If probability distributions are unfamiliar to you and you want more detail then Chapter 2 of the OpenIntro Statistics is a good place to start.
A key difference between the Bayesian and NHST/frequentist approaches to inference centers on the philosophical stance around probability. For frequentists ‘probability’ of an outcome is defined as the number of times that outcome is seen in a long run of ‘experiments’. The Bayesian stance views probability as something more subjective; we define probability in terms of our expectation based on experience & knowledge about the world; probability can be interpreted as the ‘plausibility’ of an outcome.

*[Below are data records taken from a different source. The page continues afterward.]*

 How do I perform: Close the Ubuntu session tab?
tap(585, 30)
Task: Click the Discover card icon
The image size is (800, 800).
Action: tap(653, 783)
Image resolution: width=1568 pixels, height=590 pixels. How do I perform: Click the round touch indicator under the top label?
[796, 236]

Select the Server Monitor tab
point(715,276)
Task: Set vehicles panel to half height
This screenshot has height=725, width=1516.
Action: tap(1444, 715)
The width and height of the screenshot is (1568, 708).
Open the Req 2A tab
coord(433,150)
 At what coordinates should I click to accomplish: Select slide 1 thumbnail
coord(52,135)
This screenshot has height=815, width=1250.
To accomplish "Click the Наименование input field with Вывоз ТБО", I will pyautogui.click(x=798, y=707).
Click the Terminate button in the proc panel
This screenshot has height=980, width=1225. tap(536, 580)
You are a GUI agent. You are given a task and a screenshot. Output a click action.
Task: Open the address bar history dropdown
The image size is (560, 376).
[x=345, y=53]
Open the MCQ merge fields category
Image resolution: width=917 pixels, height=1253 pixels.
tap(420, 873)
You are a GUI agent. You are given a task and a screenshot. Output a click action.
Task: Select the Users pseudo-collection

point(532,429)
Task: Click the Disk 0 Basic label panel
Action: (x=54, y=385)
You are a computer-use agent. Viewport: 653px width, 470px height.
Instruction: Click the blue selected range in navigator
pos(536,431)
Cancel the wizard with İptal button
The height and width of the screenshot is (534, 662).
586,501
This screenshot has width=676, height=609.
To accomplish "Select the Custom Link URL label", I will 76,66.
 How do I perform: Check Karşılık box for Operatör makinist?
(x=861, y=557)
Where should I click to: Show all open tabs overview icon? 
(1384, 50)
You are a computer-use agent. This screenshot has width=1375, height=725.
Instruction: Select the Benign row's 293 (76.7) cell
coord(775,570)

One of the key differences this makes to inference (which is just educated guessing) is that Bayesians can easily incorporate prior knowledge. Incorporating prior knowledge should be part of principled scientific inference; we should build on what went before. However incorporating prior knowledge is hard for frequentists. For Bayesians the probability of one off events like life on Mars is easy; we just assign this some prior probability then collect data and ‘do’ Bayes! For frequentists the probability of life on Mars is difficult to define. What does it mean to have a frequentist infinity of Mars (what would the plural be? Marses? Marsii? 😕) to examine for the presence of life?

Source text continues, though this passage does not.